# Outback 323Bh Trailer Hitch



## GaryB (Jul 2, 2014)

We will soon be picking up our new Outback 323BH (counting down the days). My question is, I would like to add a trailer hitch to the rear of the TT to accept accessories such as a bike rack. Does anyone one know if Keystone offers one or if there is and after market one?


----------



## kenpam (Feb 9, 2015)

GaryB said:


> We will soon be picking up our new Outback 323BH (counting down the days). My question is, I would like to add a trailer hitch to the rear of the TT to accept accessories such as a bike rack. Does anyone one know if Keystone offers one or if there is and after market one?

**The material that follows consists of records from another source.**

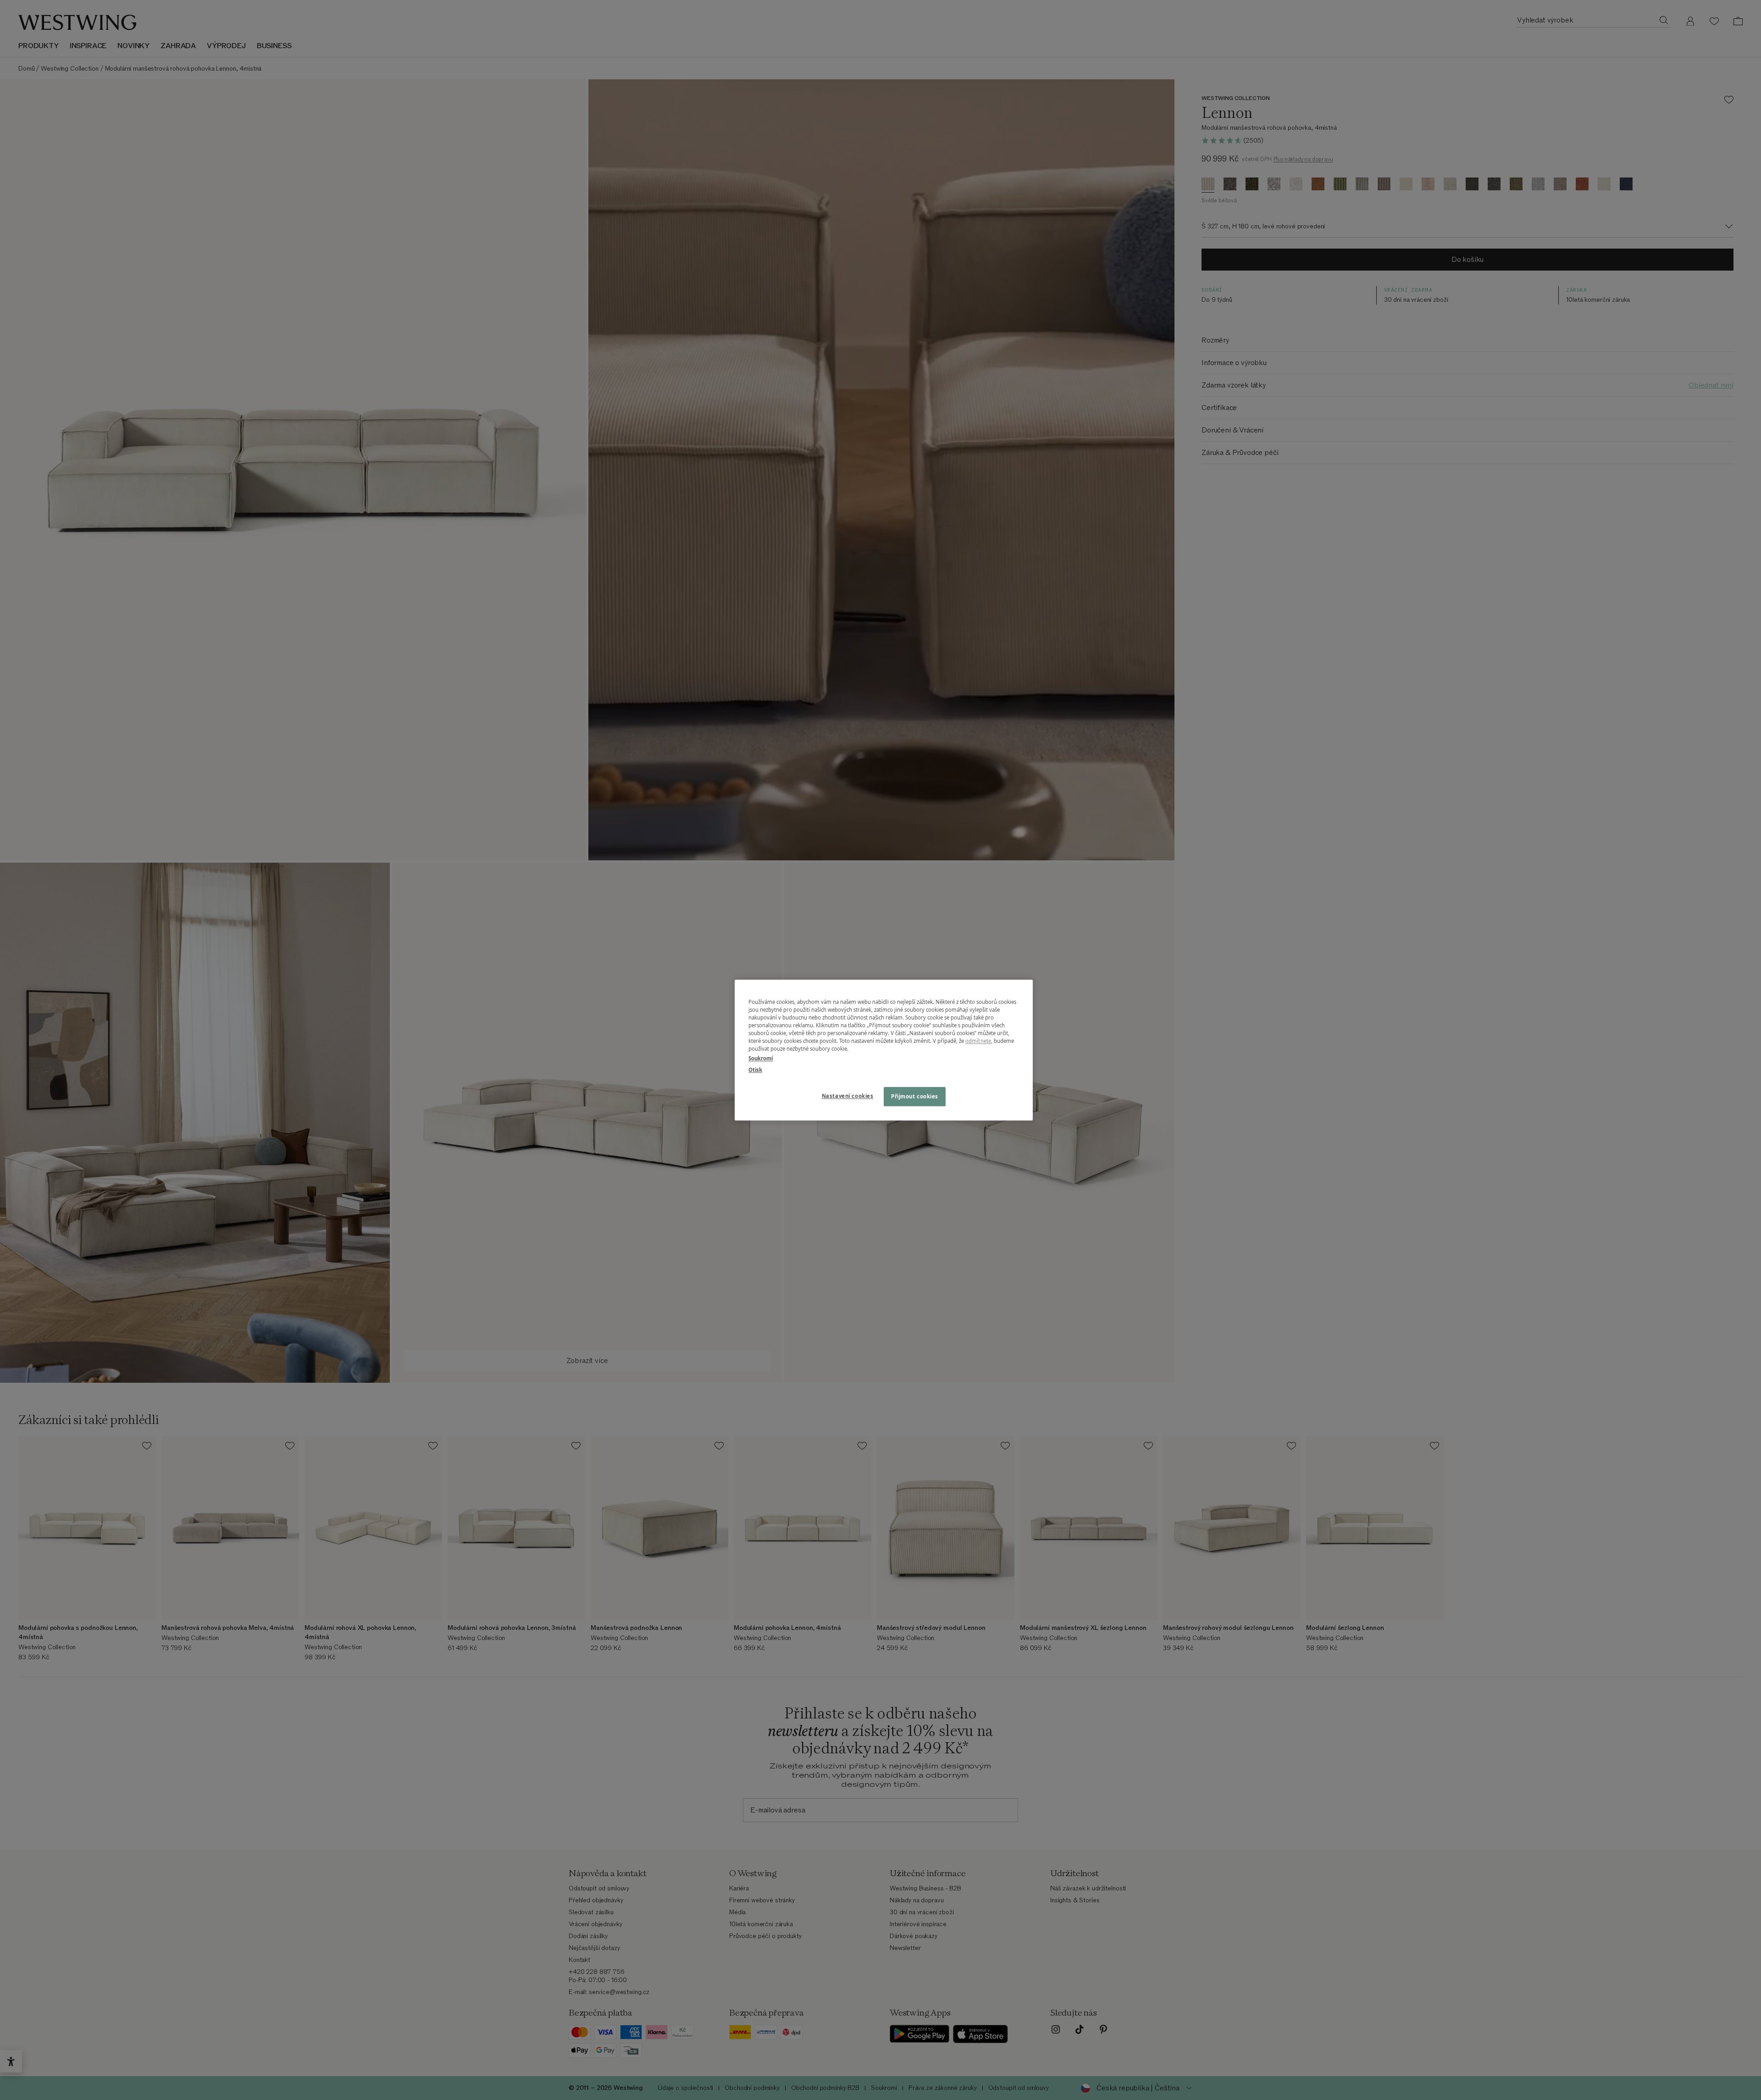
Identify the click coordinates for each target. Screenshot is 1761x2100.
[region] (884, 1050)
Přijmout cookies (914, 1096)
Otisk (755, 1069)
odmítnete (978, 1040)
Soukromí (760, 1058)
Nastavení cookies (848, 1095)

this is after market. I have one on my 298re and it is simply to put on. I would check ebay. good riding and congrats/


----------



## Todd&Regan (Jul 1, 2010)

The rear of TT has a lot bounce going down the highway. Use caution carrying bikes back there and buy a quality, solid bike rack and aftermarket hitch.

Todd


----------



## GaryB (Jul 2, 2014)

Thank you, I think some of your post was cut off. Do you have the manufactors name and part number of your hitch?


----------



## H2oSprayer (Aug 5, 2006)

As others have said, the rear has a lot of bounce. If you are planning to put just about anything back there, you will not want to use the class 1 hitch that comes on the camper. It is just not strong enough to handle the torque that is created by the bouncing. My brother added THIS hitch to the rear of his (non-Outback) 5th wheel and it works well for him. Be sure to look around for pricing as it can be purchased for half the price listed on the manufactures website. Good luck and enjoy your new camper!!


----------